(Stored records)
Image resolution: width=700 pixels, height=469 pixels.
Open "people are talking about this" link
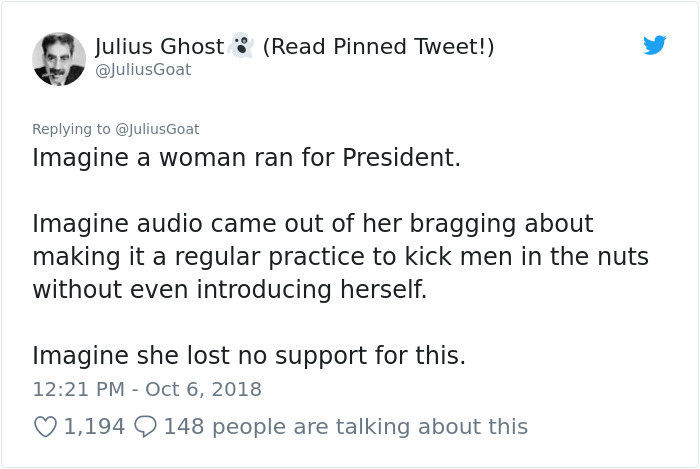pos(369,427)
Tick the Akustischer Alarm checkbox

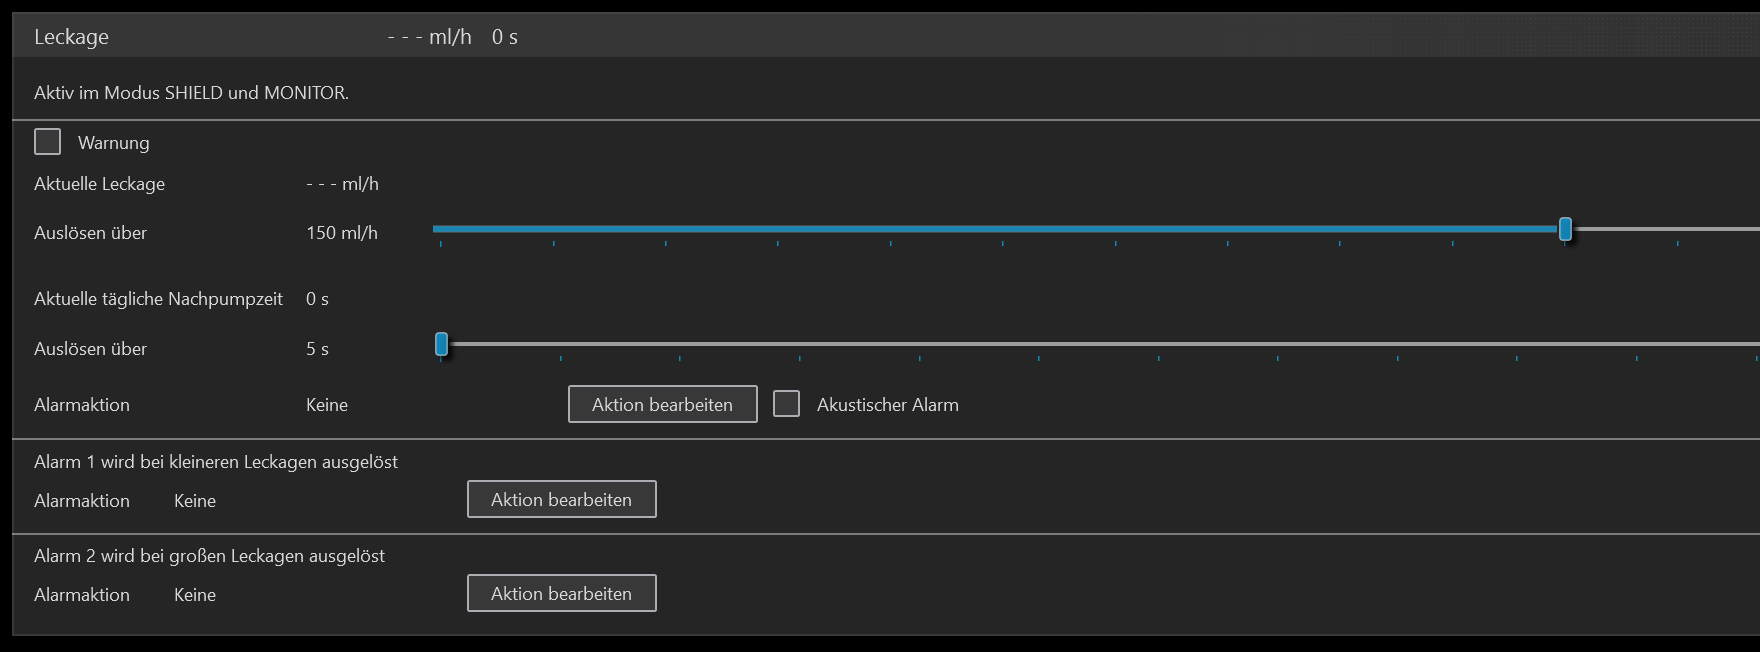pyautogui.click(x=787, y=404)
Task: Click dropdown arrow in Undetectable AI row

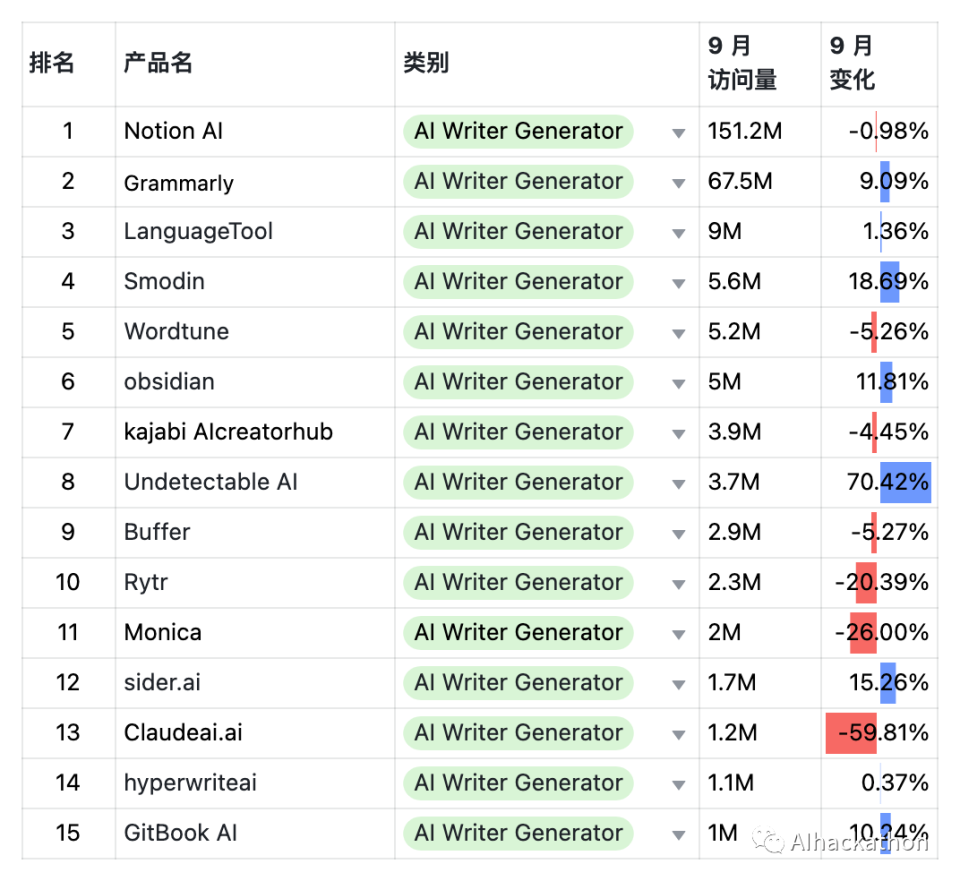Action: click(679, 484)
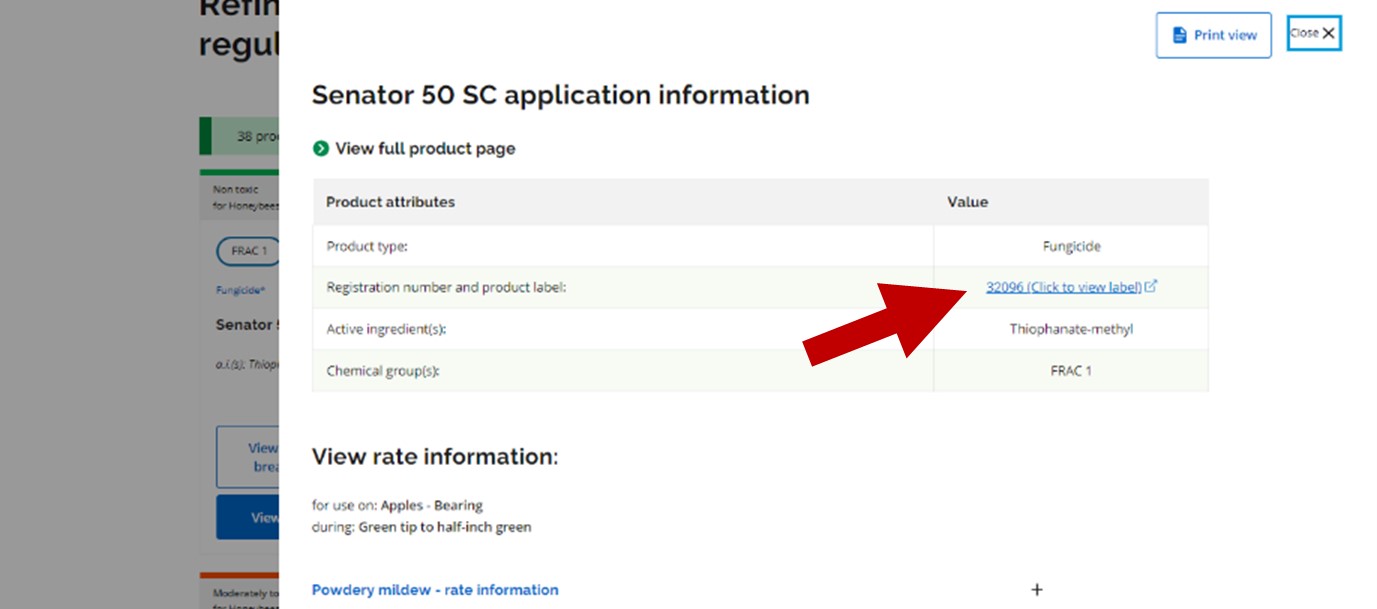This screenshot has width=1377, height=609.
Task: Click the plus icon for Powdery mildew section
Action: click(x=1037, y=590)
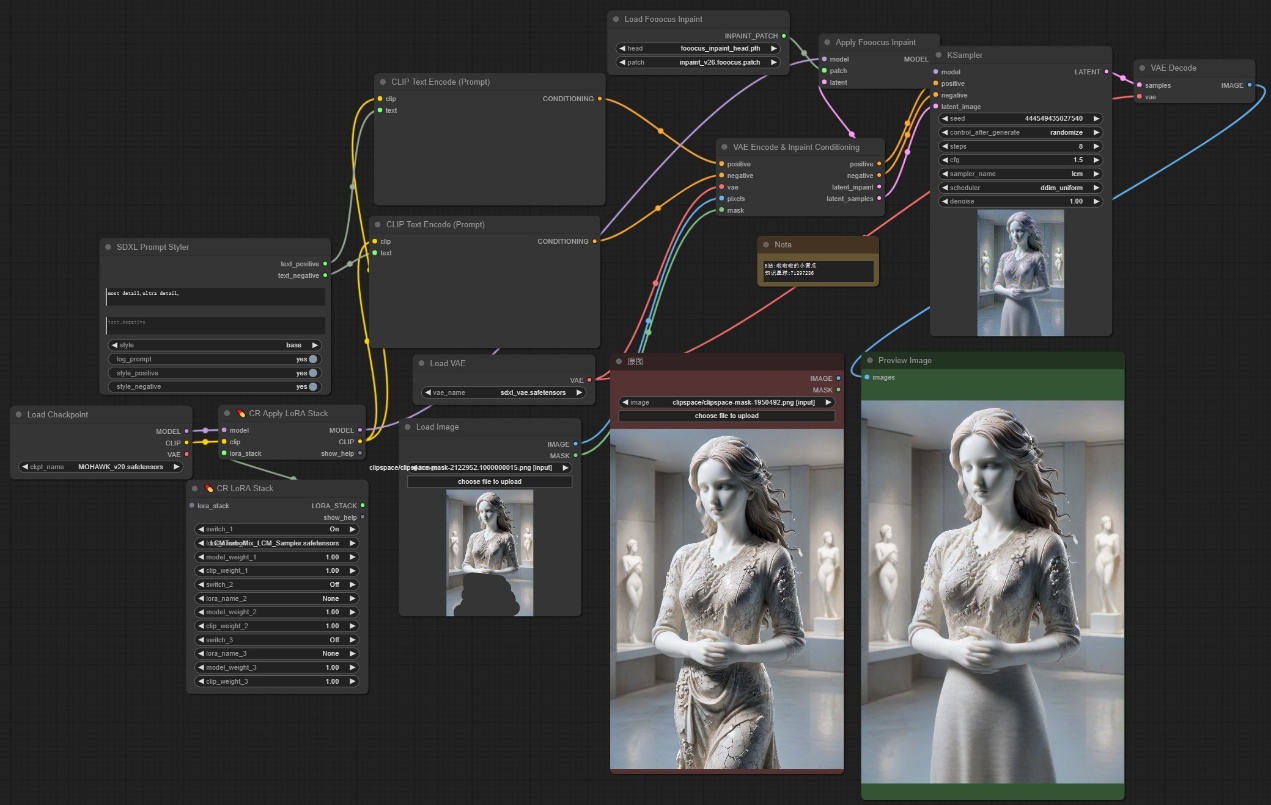Viewport: 1271px width, 805px height.
Task: Click the positive prompt text box in SDXL Prompt Styler
Action: [x=216, y=297]
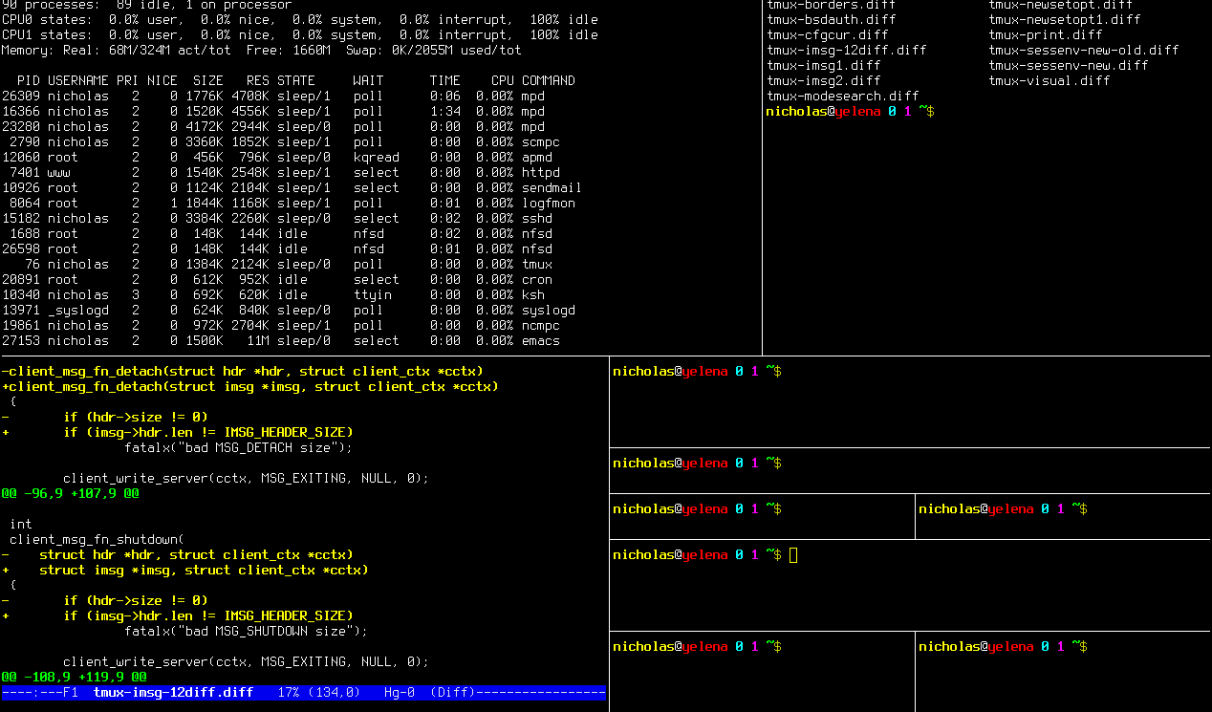The height and width of the screenshot is (712, 1212).
Task: Click the PID column header in top
Action: coord(29,81)
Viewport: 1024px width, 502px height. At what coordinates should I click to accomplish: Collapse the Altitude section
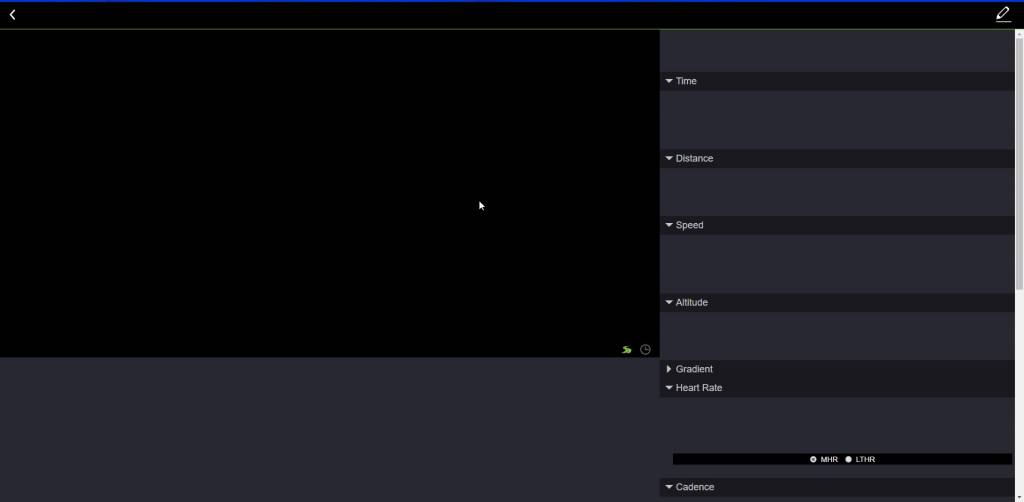coord(669,302)
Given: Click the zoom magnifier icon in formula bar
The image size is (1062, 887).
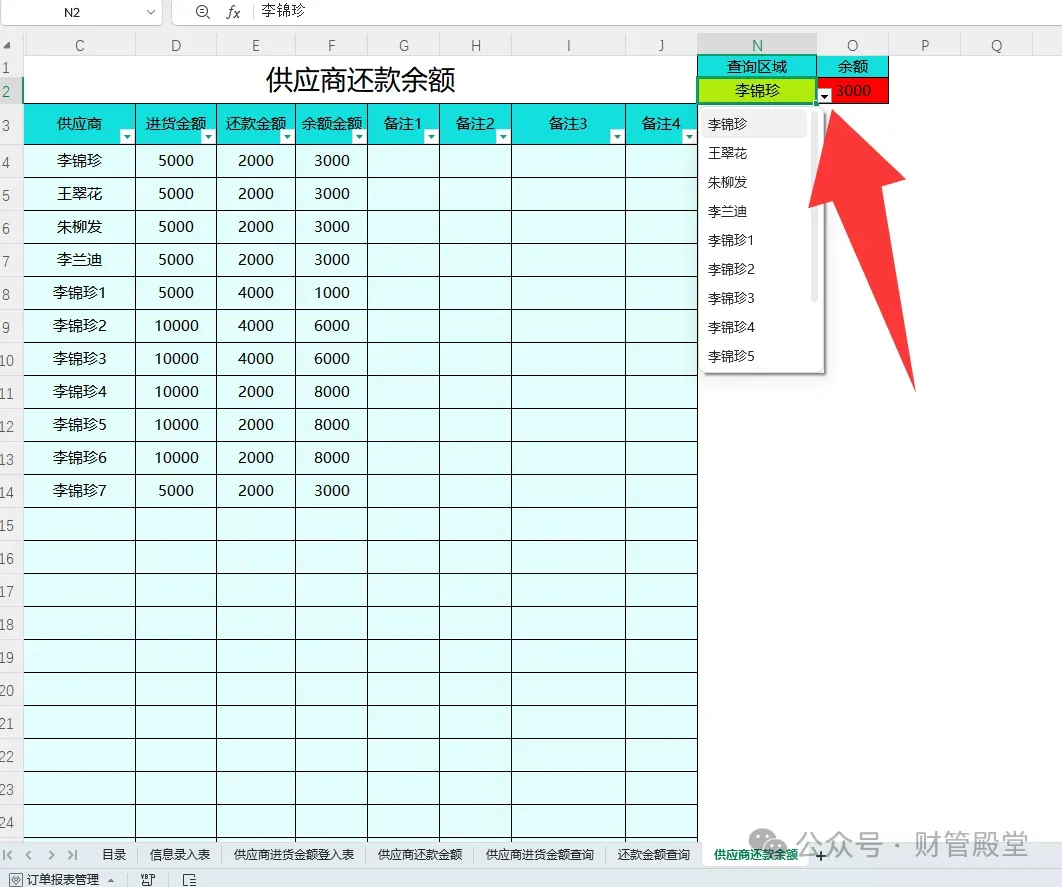Looking at the screenshot, I should 203,12.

[WHAT TO WORK ON] Transcribe the lines that run from the line bearing "Viewport: 1024px width, 502px" through the last line of the data. Keep the wording exact and leave out every picture.

[RESULT OF THIS EXERCISE]
Viewport: 1024px width, 502px height. At what coordinates should I click to accomplish: Collapse the Altitude section
coord(669,302)
Given: Click the zoom magnifier icon in formula bar
The image size is (1062, 887).
Looking at the screenshot, I should 203,12.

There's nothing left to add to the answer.